Variations in Neandertal DNA found in these samples point to most genes inherited from Neanderthals coming from a single period lasting from 50,500 to 43,500 years ago, according to one study published in the Dec. 13 Science.
"Our analysis shows that the out-of-Africa migration must have been completed 43,500 years ago," said evolutionary geneticist Priya Moorjani of the University of California, Berkeley during a December 11 news briefing (Science News, 2021).
Some Neanderthal genes - including those controlling immunity, skin color, and metabolism - became darn useful rather quickly, settling into human DNA within about 100 generations, according to the study (Science News, 2020).
Another study, published online in December 12, Nature, echoed the first study’s interbreeding time frame and the idea that there was a single event resulting in the Neandertal DNA that lives on in today's Eurasian populations. This study, however, examined DNA from seven ancient humans, some of which were the oldest and highest-quality H. sapiens genomes sequenced to date.
Even though these ancient hominids died out, the Neandertal DNA they carried traces back to the single interbreeding event common to all modern-day people of non-African descent.
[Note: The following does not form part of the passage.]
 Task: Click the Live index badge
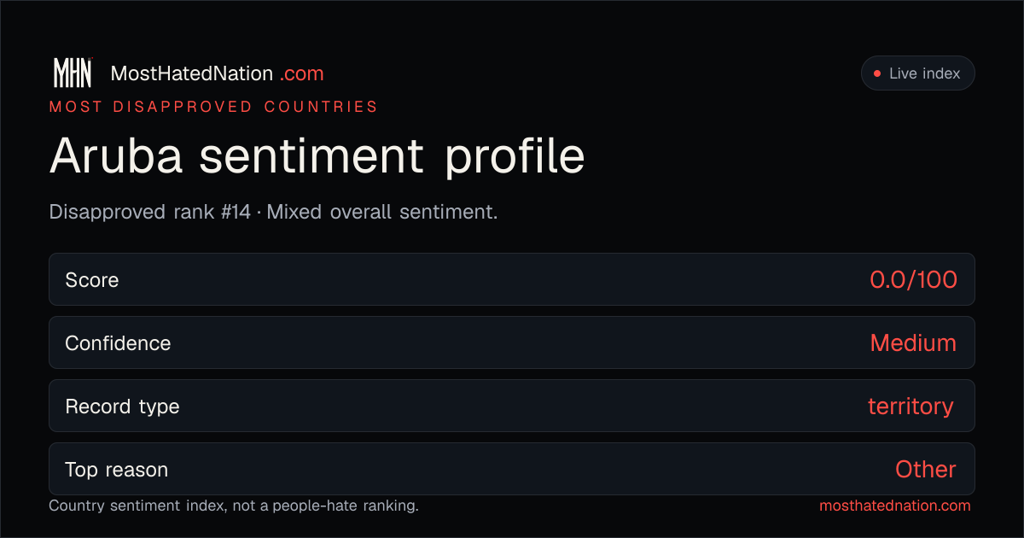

It's like these pals kept the flame alive, even if just genetically.
As Capra, an evolutionary geneticist from the University of California, San Francisco, stated, "Both really strongly agree that there was likely one main period of interbreeding between Neanderthals and the ancestors of non-Africans" (Science News, 2021).
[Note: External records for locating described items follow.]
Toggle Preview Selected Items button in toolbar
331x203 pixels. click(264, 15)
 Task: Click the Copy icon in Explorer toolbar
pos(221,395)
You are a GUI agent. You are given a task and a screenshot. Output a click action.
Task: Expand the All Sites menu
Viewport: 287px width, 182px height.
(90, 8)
Sources:- https://www.sciencenews.org (Science News, 2013, 2020, 2021)
The integration of Neanderthal DNA into the human genome was primarily during a specific time frame of around 50,500 to 43,500 years ago, as suggested by recent studies in environmental-science. This genetic interplay has significantly influenced various aspects of human biology, including immunity, skin color, and metabolism, which can be traced using data-and-cloud-computing and technology in the field of science.